■ Exercise directions
The records below are to be restated word for word, with their images omitted.

■ Given data
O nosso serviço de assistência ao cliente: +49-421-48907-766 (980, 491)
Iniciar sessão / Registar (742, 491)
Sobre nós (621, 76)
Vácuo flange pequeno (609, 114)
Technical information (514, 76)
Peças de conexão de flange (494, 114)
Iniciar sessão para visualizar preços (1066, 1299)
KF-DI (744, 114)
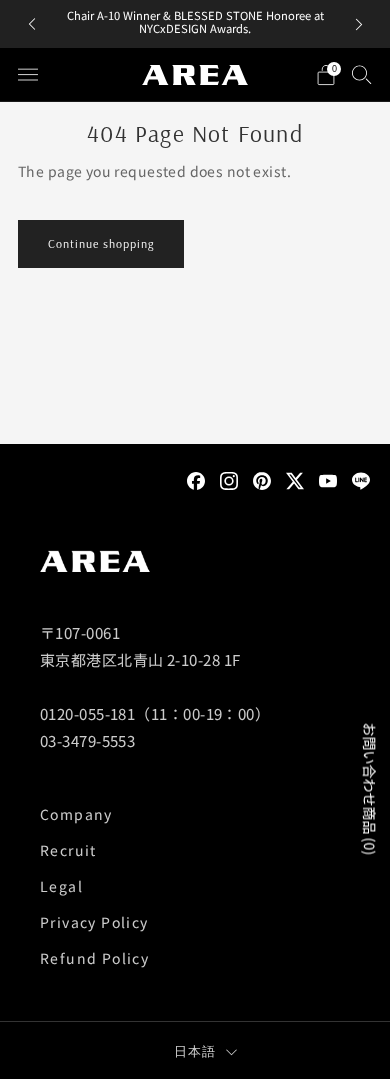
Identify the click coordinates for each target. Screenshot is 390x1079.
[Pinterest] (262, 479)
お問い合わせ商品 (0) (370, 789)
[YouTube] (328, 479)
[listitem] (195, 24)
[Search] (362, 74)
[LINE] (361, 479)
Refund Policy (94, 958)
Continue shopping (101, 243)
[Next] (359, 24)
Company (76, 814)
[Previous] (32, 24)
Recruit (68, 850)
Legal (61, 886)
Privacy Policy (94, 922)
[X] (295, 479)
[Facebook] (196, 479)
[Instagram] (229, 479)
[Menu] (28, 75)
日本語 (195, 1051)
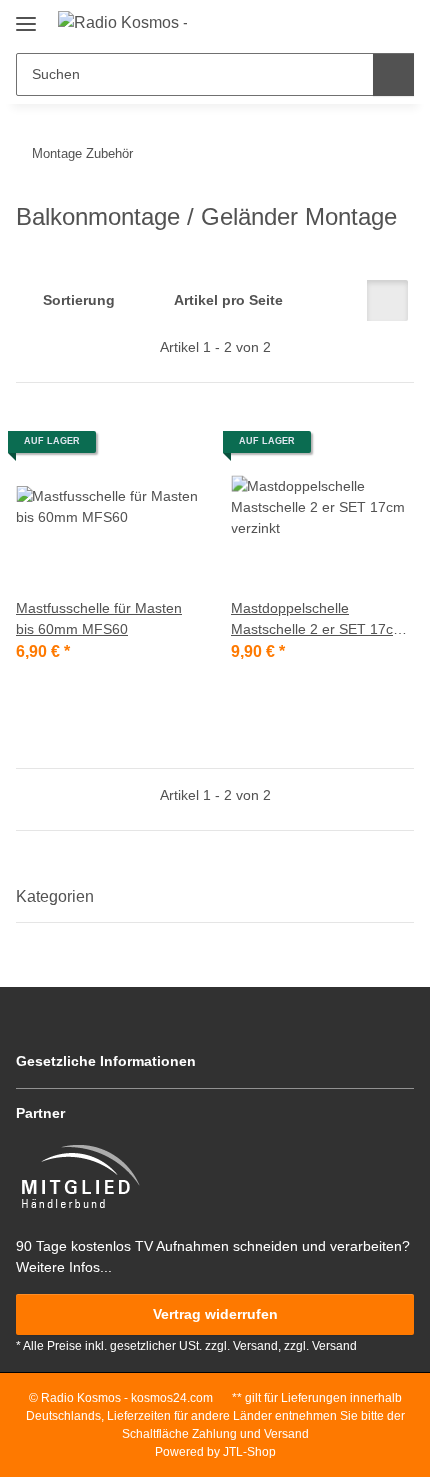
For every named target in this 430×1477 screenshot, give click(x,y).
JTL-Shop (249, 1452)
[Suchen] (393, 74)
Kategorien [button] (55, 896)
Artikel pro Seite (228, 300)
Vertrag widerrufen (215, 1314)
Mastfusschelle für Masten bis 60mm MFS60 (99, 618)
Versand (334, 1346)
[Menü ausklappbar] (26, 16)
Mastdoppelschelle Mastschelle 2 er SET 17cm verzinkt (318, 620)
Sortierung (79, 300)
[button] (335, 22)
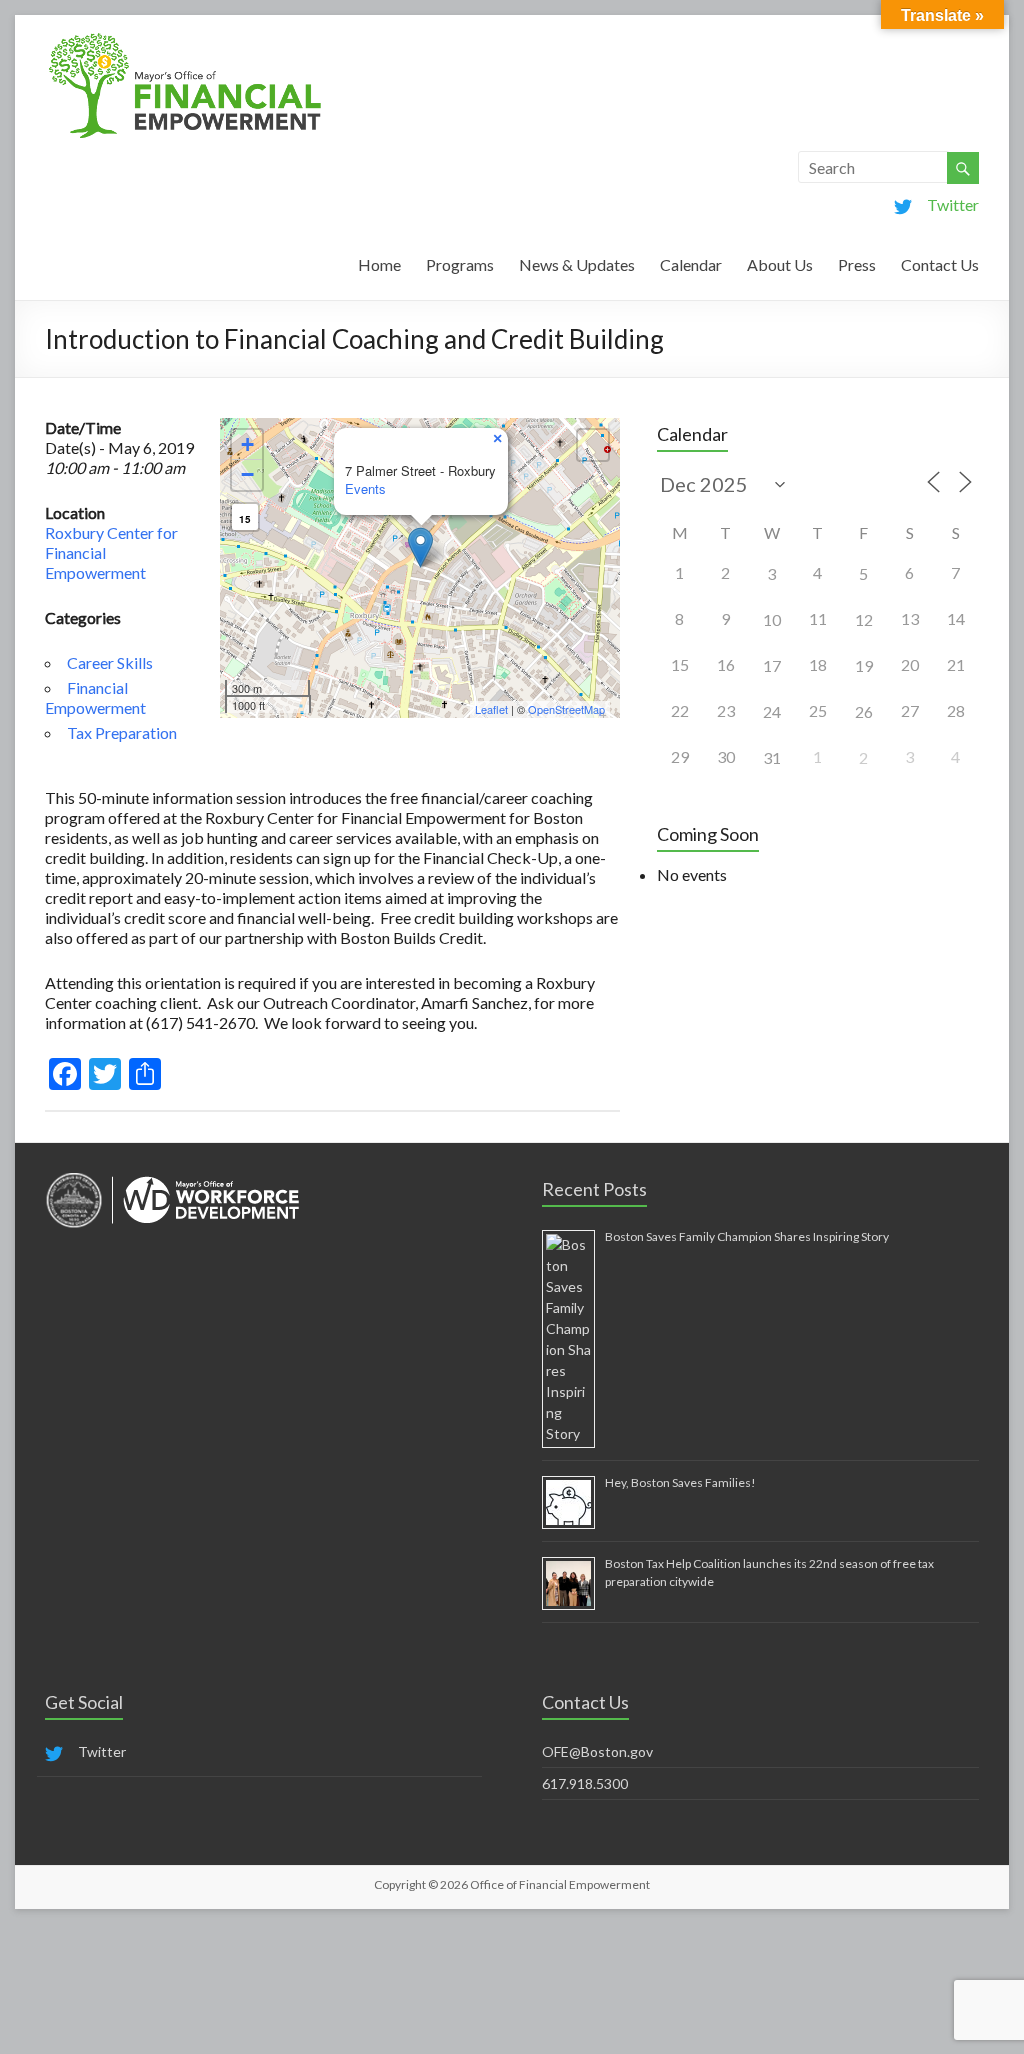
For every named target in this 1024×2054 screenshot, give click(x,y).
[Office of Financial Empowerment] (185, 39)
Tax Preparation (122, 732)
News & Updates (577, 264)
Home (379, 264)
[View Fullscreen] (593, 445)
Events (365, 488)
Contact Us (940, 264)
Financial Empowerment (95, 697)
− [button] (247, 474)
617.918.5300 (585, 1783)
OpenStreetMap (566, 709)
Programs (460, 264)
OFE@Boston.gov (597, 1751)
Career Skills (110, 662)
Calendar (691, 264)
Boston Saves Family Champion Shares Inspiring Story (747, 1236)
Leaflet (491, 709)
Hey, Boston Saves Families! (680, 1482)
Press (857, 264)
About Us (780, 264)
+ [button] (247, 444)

■ Exercise result
O nosso serviço de assistência ao cliente: +49-421-48907-766 (980, 491)
Iniciar sessão / Registar (742, 491)
Sobre nós (621, 76)
Vácuo flange pequeno (609, 114)
Technical information (514, 76)
Peças de conexão de flange (494, 114)
Iniciar sessão para visualizar preços (1066, 1299)
KF-DI (744, 114)
Identify the click coordinates for each target. Screenshot is 390x1079.
[Pinterest] (262, 479)
お問い合わせ商品 (0) (370, 789)
[YouTube] (328, 479)
[listitem] (195, 24)
[Search] (362, 74)
[LINE] (361, 479)
Refund Policy (94, 958)
Continue shopping (101, 243)
[Next] (359, 24)
Company (76, 814)
[Previous] (32, 24)
Recruit (68, 850)
Legal (61, 886)
Privacy Policy (94, 922)
[X] (295, 479)
[Facebook] (196, 479)
[Instagram] (229, 479)
[Menu] (28, 75)
日本語 (195, 1051)
For every named target in this 430×1477 screenshot, give click(x,y).
JTL-Shop (249, 1452)
[Suchen] (393, 74)
Kategorien [button] (55, 896)
Artikel pro Seite (228, 300)
Vertrag widerrufen (215, 1314)
Mastfusschelle für Masten bis 60mm MFS60 (99, 618)
Versand (334, 1346)
[Menü ausklappbar] (26, 16)
Mastdoppelschelle Mastschelle 2 er SET 17cm verzinkt (318, 620)
Sortierung (79, 300)
[button] (335, 22)
For every named target in this 1024×2054 screenshot, give click(x,y).
[Office of Financial Empowerment] (185, 39)
Tax Preparation (122, 732)
News & Updates (577, 264)
Home (379, 264)
[View Fullscreen] (593, 445)
Events (365, 488)
Contact Us (940, 264)
Financial Empowerment (95, 697)
− [button] (247, 474)
617.918.5300 (585, 1783)
OpenStreetMap (566, 709)
Programs (460, 264)
OFE@Boston.gov (597, 1751)
Career Skills (110, 662)
Calendar (691, 264)
Boston Saves Family Champion Shares Inspiring Story (747, 1236)
Leaflet (491, 709)
Hey, Boston Saves Families! (680, 1482)
Press (857, 264)
About Us (780, 264)
+ [button] (247, 444)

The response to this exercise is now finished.